Although the US is now a net oil exporter, it still imports a huge chunk of its petrol from Mexico and Canada – about 8.3 million barrels out of a total consumption of 20.3 million barrels. It’s possible when Trump realises that petrol prices will go up, he will soften his demands. And, by the way, increasing tariffs in this way would be contrary to the agreement he signed. 

The imposition of the new tariffs is unusual in another respect: its justification is not based on traditional economic issues about cheating or “dumping” products, which would normally require some kind of study.  Trump said the tariff would remain in effect “until such time as drugs, in particular fentanyl, and all illegal aliens stop this invasion of our country!” he wrote. 

You have to feel a bit for Canada. The number of “aliens” arriving from across the northern border has shot up in recent years – somewhat understandably because the border is almost 9,000km long. The number of “encounters” – where border officials apprehend undocumented immigrants – is currently around 200,000. But that is minuscule in comparison with the southern border, where “encounters” number in the millions. 

Although nothing about this latest fandango affects SA, it’s an awful omen. What it says to SA’s new ambassador to the US, Ebrahim Rasool, is that Trump will not hesitate to use the African Growth and Opportunity Act (Agoa) as a bargaining chip, and a political bargaining chip at that. 

Rasool has the enormous advantage of knowing the ropes – he was ambassador to the US between 2010 and 2016. But then Barack Obama was president. This is going to be a totally different kettle of fish. To make it worse, the renewal of the Act comes up slap bang in Trump’s presidency next year. SA’s association with Russia and China through the BRICS grouping and its support of the International Criminal Court’s actions against Israel are things that diplomacy, however skilfully exercised, really just can’t obscure. 

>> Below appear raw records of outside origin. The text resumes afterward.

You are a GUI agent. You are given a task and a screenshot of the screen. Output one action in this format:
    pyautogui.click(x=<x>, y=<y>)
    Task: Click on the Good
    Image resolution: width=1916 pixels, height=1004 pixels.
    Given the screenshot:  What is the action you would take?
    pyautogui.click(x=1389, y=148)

Rasool does have some cards to play: the benefits of Agoa don’t just go to SA; they go to 30 African states, although SA is a major beneficiary. The other point to make is that although SA does have a trade surplus with the US, it’s less than minuscule in US terms. The US estimates the deficit of both goods and services trade to be about $7-billion in 2022 with SA. Compare that with the trade deficit the US has with China of about $370-billion; and China is now not even the US’s biggest trading partner.



Still, judging from Trump’s hissy fit in respect of his own neighbours, I think if SA is being realistic, Agoa is unlikely to be renewed, at least in its current form, at least in respect of SA. How bad would that be? 

Well, it would be a blow. It really has been a boost for African-US trade. According to a Brookings Institution study, exports under the programme rose from $195-million in 2000 to about $10-billion in 2022, which constitutes about 35% of total African exports to the US. It has dropped off a lot. However, it was $65-billion in 2008 when the US was a big oil importer.

About $3.6-billion of SA exports enter the US under Agoa, mostly vehicles and parts, fruits, precious metals and chemicals. Since total exports from SA to the US are now about $16-billion, it’s about a quarter of all SA’s exports. Would those exports stop if Agoa were scrapped? 

Well, that depends a bit on where the tariffs would end up, but they would certainly be affected. The share prices of US car companies immediately dropped when Trump announced his plan, and you can imagine the same would apply to SA’s car exports to the US, such as they are. 

I think SA should brace itself for disappointment here but, you know, we live in an era where export opportunities are not as concentrated as they used to be in a small batch of like-minded Western countries. I think in the long term, Trump’s use of the tariff bludgeon is doomed: either it won’t work, in which case all the bluster was pointless, or it will work, and it will be inflationary for the US.